Copyright (c) The New York Times Company [August 11, 2016]
Review by Publisher's Weekly Review
Fellowes, the creator of the hit TV series Downton Abbey, develops another rich cast of (mostly rich) characters, this time set in 19th-century London. Introducing the cast at a fancy ball on the day of the Battle of Waterloo in 1815, the story quickly moves to the 1840s, when fate brings them together again in all sorts of class-conscious episodes as varied, complex, and addictive as Fellowes's other period drama. Actor Stevenson is superb as narrator and as each and every one of the characters is given special treatment. Her British accent is entirely appropriate and perfectly clear to American listeners. She artfully distinguishes upper-, middle-, and lower-class men and women, providing each with telling vocal characteristics and tone. Together Fellowes and Stevenson hook readers from the start. A Grand Central hardcover. (July) © Copyright PWxyz, LLC. All rights reserved.
(c) Copyright PWxyz, LLC. All rights reserved
Review by Library Journal Review
Brussels on the eve of Waterloo was a place where conventions splintered and improbabilities seemed attainable. For example, young Sophia Trenchard, a child of the middle class, could marry the son of an earl. However, the young couple's love turns tragic, and many years later when the economically successful Trenchards meet the aristocratic Belasis family, their carefully constructed lives simultaneously collapse and awaken. The next generation of businessmen and aristocrats must struggle through society's expectations to find happiness-or, at least, survive. Juliet Stevenson's pacing and tone contribute to Downton Abbey creator Fellowes's tale of 19th-century culture clash. She offers a warm, likable reading of Mrs. Trenchard, which helps center her as a sympathetic heroine. The energetic, socially uncertain Mr. Trenchard, the haughty countess, the arrogant heir, the spirited ingénue, and the wily lady's maid are all amusing if stereotypical, and Stevenson punctuates their maneuvers and machinations with a clever reading.
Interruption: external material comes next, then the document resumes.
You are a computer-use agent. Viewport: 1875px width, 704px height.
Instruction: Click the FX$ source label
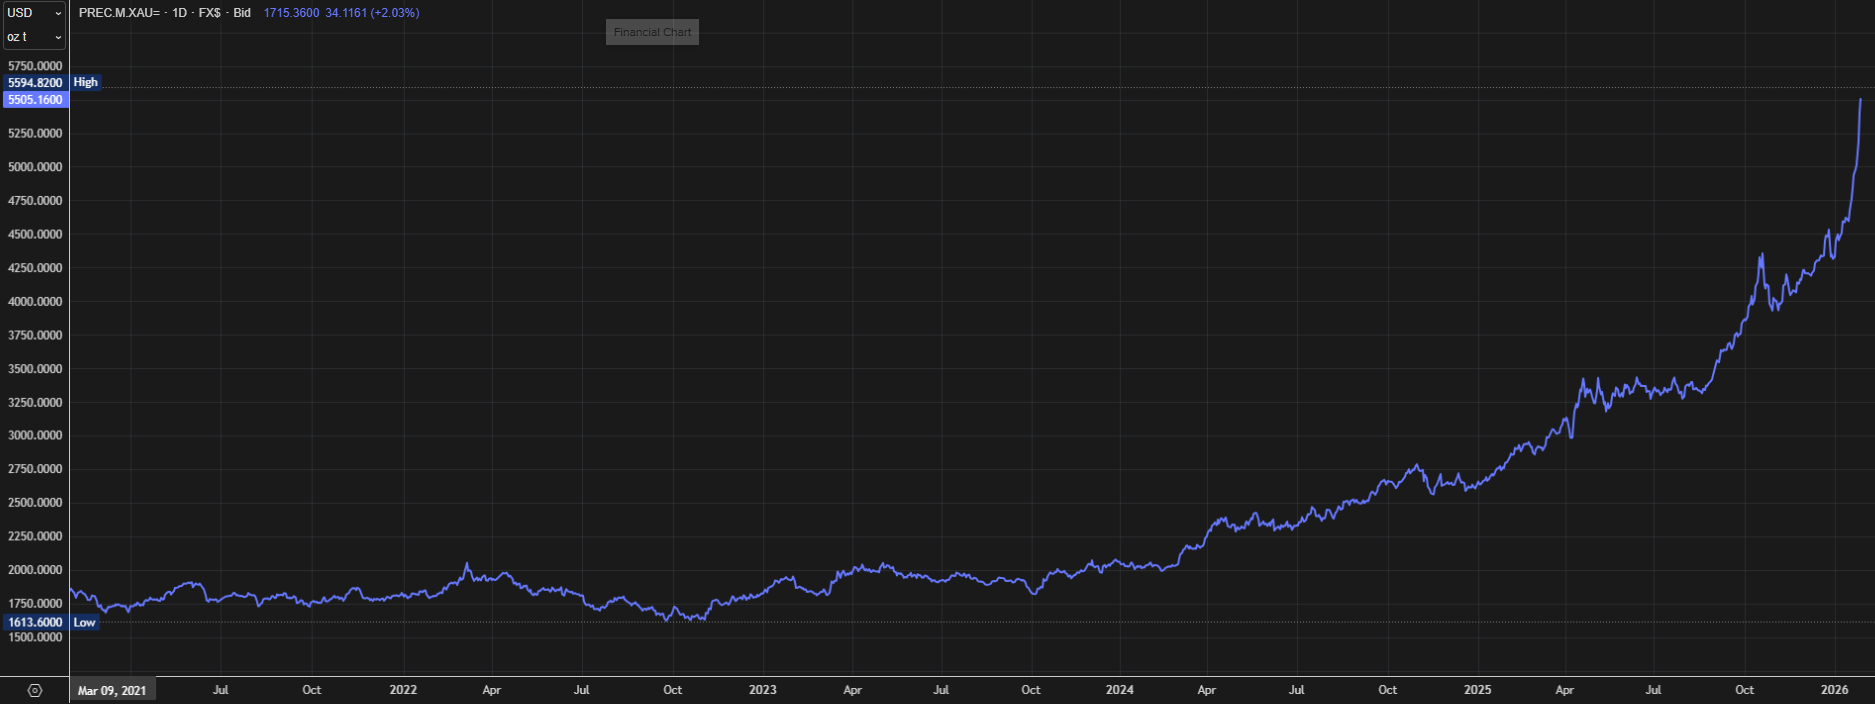point(210,13)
VERDICT If there is fault to be found with this book, it is that it is over too quickly. Recommended.-Juleigh Muirhead Clark, -Colonial Williamsburg Fdn. Lib., VA © Copyright 2016. Library Journals LLC, a wholly owned subsidiary of Media Source, Inc. No redistribution permitted.
(c) Copyright Library Journals LLC, a wholly owned subsidiary of Media Source, Inc. No redistribution permitted.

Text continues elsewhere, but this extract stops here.